I was glad the autumn dusk had settled—a sliver of new moon was a comforting sight for a lover.

“I guess neither of us knows very well how to talk about love, Kama,” I told her, hobbling along beside her as best I could. The judge’s orchard was shaded by the evening’s gloom, and when I turned down there she did not resist.

“I’m sure I’m mighty awkward about making love,” I went on, “but God knows I want to learn how.”

“Why do you think I can do any better as a tutor in love than as an attorney?” she asked.

“Because I’ll be such a willing pupil, dear.”

“I heard you inform Miss Kingsley with a great deal of earnestness just now that you have found out what real love is like.” She couldn’t keep all the naughty teasing from her tone, though her voice trembled. “Who is the fortunate one?”

Then I caught her to me, and with her warm cheek close to mine and her lips near and never denying caresses, I told her and I convinced her.

“I think,” she admitted, after a long time and after many words there in the blessed shadows, “that you are entitled to your diploma, Ross. You are showing me that you know more than your tutor.

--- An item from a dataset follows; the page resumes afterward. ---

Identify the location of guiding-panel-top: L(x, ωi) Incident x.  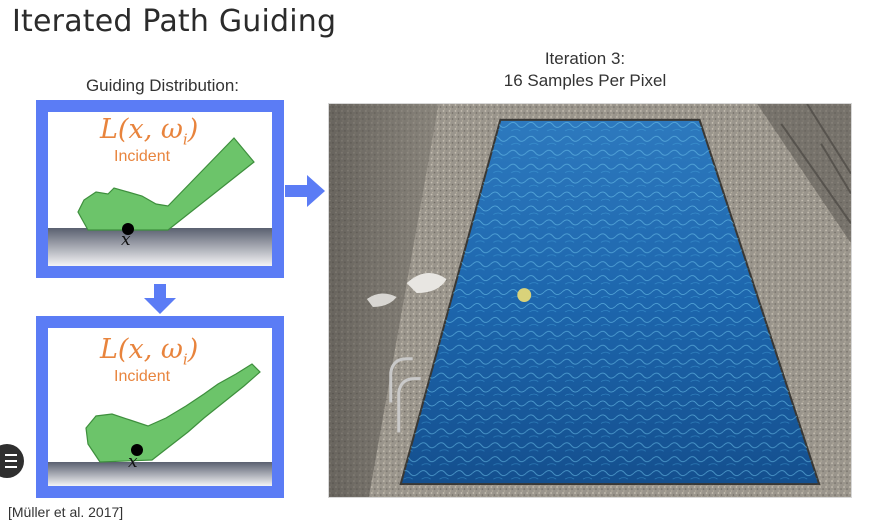
(160, 189).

But is there a woman who is not jealous when she is in love? Here!” She pressed into my hand a little packet; it contained the three rings. I drew her along to the cleft tree. I dropped them into the hollow.

“One for fancy, one for folly, one for the freakish dreams of boyhood!” I told her. “All buried! Come back to the tavern, precious girl! I want you to tell Dodovah Vose how to decorate the parlor for the wedding!”